# what the ....!?! giant asian getting scared of a cricket!!!!



## idolomantis (Nov 25, 2007)

just a few hours ago i tried to feed one of my giant asians i trow a cricked in from 3cm the mantis from 7 cm looked at it and when the cricket came to close she runs away so i hold the cricked just in front of her... bud she goes in threat pose and ran away again now i gave her a smaller one from 1 cm and was no problem... weird isnt it?

did this happend to anyone if yes.. what you did?


----------



## macro junkie (Nov 25, 2007)

when did she last shed?

when did she last feed?

what does her adbermen look like? fat or thin?

is she about to shed?

only time mine dont eat is when its full..about to shed..or after a shed,.


----------



## Andrew (Nov 25, 2007)

LOL, sometimes mantids freak out. Get used to it.


----------



## idolomantis (Nov 25, 2007)

macro junkie said:


> when did she last shed?when did she last feed?
> 
> what does her adbermen look like? fat or thin?
> 
> ...


5 days ago...

yesterday 2:56 pm

very thin

no

last update she now getting scared of baby crickets how do i get her back to eat???


----------



## macro junkie (Nov 25, 2007)

idolomantis said:


> 5 days ago...yesterday 2:56 pm
> 
> very thin
> 
> ...


my guees is u feed her yesterday and it dont want any thing to eat..u feed them every day?.i feed mine every 3 days.dont wory about it..im sure it will eat when its ready..if it only had somthing just yesterday i wouldnt worry about it.


----------



## idolomantis (Nov 25, 2007)

macro junkie said:


> my guees is u feed her yesterday and it dont want any thing to eat..u feed them every day?.i feed mine every 3 days.dont wory about it..im sure it will eat when its ready..if it only had somthing just yesterday i wouldnt worry about it.

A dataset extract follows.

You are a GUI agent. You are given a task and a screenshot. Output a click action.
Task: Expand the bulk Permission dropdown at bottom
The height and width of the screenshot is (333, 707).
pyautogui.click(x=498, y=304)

ya that was a housefly accidentaly catcht, but i will wait if he dindt eat in the next few days i,ll let you know. i,ll feed then each 2 days there still young


----------



## Malnra (Nov 25, 2007)

idolomantis said:


> just a few hours ago i tried to feed one of my giant asians i trow a cricked in from 3cm the mantis from 7 cm looked at it and when the cricket came to close she runs away so i hold the cricked just in front of her... bud she goes in threat pose and ran away again now i gave her a smaller one from 1 cm and was no problem... weird isnt it?did this happend to anyone if yes.. what you did?


my adult male is afraid of them .. he backs off and does that batting thing to them ... i put him into a smaller plastic pet container and just drop the cricket in. i figure he CAN see it and it is not a big movement to get it ... today i noticed the partially eaten cricket in the bottom ... from now on that is how he gets them and if he chooses to starve, then so be it

the female, when hungry about yanks the hemostats out of my hand ....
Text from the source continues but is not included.